On April 15 the Rowntree Society announced that its preliminary investigations into the Rowntree company’s historic global supply chains have revealed how “Rowntree businesses benefitted from slavery, unfree labour and other forms of racial exploitation during the eras of colonialism and apartheid.”

The Quaker Rowntree family established and ran a well-known chocolate business in the nineteenth and twentieth centuries out of York, England. In 1904, founder Joseph Rowntree endowed three separate trusts—the Joseph Rowntree Foundation, the Joseph Rowntree Charitable Trust, and the Joseph Rowntree Reform Trust—to address social problems in Britain. In 2004 the trusts established the Rowntree Society to “further knowledge about the very rich Rowntree legacy.”

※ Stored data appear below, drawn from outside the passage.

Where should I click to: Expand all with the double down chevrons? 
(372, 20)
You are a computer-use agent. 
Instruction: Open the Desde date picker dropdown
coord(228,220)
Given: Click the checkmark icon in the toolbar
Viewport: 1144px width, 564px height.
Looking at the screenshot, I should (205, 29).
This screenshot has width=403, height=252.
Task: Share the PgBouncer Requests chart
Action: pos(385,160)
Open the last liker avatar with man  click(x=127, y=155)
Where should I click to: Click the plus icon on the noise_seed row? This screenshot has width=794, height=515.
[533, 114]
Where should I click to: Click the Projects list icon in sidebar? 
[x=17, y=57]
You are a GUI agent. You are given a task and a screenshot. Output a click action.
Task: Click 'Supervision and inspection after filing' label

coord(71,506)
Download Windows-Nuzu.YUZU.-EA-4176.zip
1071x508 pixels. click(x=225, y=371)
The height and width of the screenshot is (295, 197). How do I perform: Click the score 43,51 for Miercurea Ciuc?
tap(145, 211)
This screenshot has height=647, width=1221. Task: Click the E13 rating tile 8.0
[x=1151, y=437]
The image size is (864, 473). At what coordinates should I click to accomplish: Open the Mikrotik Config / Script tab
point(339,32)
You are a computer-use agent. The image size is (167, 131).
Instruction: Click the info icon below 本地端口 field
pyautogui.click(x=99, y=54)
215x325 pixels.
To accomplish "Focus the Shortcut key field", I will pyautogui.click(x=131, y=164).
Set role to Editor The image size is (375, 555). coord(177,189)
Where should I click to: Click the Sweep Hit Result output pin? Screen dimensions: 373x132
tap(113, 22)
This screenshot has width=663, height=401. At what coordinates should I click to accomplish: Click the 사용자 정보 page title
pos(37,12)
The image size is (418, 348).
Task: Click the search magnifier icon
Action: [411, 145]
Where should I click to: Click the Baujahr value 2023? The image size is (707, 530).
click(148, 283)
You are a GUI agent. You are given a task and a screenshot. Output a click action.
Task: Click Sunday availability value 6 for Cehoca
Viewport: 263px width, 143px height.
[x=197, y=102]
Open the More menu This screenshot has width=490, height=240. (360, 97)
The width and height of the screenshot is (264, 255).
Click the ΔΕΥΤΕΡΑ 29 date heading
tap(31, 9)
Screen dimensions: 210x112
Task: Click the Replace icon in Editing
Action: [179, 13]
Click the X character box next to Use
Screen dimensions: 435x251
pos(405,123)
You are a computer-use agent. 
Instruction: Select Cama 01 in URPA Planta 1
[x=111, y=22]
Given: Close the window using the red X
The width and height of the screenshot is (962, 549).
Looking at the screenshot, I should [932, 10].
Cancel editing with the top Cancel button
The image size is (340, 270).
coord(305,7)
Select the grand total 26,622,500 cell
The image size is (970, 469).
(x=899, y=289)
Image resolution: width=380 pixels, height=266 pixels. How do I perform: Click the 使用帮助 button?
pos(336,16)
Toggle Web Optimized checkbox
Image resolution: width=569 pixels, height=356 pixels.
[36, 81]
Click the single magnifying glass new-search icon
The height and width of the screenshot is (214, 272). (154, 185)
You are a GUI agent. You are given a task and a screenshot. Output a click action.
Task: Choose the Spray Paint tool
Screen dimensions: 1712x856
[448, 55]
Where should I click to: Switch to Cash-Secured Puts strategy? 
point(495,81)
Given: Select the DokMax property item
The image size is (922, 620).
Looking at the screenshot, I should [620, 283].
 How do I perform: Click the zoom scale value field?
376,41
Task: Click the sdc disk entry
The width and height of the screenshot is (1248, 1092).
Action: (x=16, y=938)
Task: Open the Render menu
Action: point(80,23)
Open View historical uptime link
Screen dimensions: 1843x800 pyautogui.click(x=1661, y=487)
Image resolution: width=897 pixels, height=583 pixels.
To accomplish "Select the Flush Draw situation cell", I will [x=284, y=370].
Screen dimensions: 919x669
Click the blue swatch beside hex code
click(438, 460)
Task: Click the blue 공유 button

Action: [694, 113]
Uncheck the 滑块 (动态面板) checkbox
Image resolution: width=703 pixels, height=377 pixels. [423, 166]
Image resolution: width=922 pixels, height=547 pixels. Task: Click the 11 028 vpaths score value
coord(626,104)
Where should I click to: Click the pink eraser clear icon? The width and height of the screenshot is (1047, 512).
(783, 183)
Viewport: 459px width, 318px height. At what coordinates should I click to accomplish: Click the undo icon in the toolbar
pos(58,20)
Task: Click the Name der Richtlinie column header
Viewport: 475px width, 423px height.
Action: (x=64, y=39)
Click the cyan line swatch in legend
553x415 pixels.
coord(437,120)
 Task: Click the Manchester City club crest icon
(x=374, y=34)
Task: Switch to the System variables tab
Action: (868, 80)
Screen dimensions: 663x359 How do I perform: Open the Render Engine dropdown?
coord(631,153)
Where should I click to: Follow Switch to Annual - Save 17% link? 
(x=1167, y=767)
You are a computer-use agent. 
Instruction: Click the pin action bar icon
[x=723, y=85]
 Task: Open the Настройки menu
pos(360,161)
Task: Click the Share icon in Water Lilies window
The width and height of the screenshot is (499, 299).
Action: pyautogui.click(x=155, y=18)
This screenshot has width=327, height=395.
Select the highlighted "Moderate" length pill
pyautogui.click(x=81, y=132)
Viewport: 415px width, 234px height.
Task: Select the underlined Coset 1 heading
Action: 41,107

In response to the Rowntree Society’s announcement, the Joseph Rowntree Foundation trustees and the Joseph Rowntree Housing Trust Board posted an apology on its website:

We are deeply sorry that the origins of our endowment have roots in shameful practices that caused deep suffering and created enduring harms. . . . It is especially important to us that the experiences of people whose labour was taken under duress and slavery should occupy a more prominent place in the Rowntree story. We should have done this much earlier.

The statement went on to mark a path forward:

alongside the other independently endowed Rowntree trusts we will fund the Rowntree Society to investigate this part of our history more fully. . . . We know that the harms caused by these practices are still creating injustice and suffering today. . . . We also undertake this knowing that, as the financial beneficiaries of our forebears’ past actions, we have a particular obligation to contribute to repairing their harmful impacts.

The two other Rowntree Trusts also issued apologies on April 15.

Georgina Bailey, a Quaker and policy editor of The House (a weekly magazine covering Parliament), reposted the Joseph Rowntree Foundation’s apology on Twitter and commented:

Really pleased to see Quaker-linked organisations moving away from the singular heroic narrative of Quakers as abolitionists, which has systematically ignored our role in the slave trade and the money behind our philanthropy—and to talk about reparations too. If we want to enact our testimonies to truth, peace and equality, we have to start by telling the complete version of our history.

FJ News Editors

Erik Hanson and Windy Cooler are the news editors for Friends Journal. They contributed to the reporting of this story. Do you know about any Quaker news stories we should be covering? Send us tips at news@friendsjournal.org.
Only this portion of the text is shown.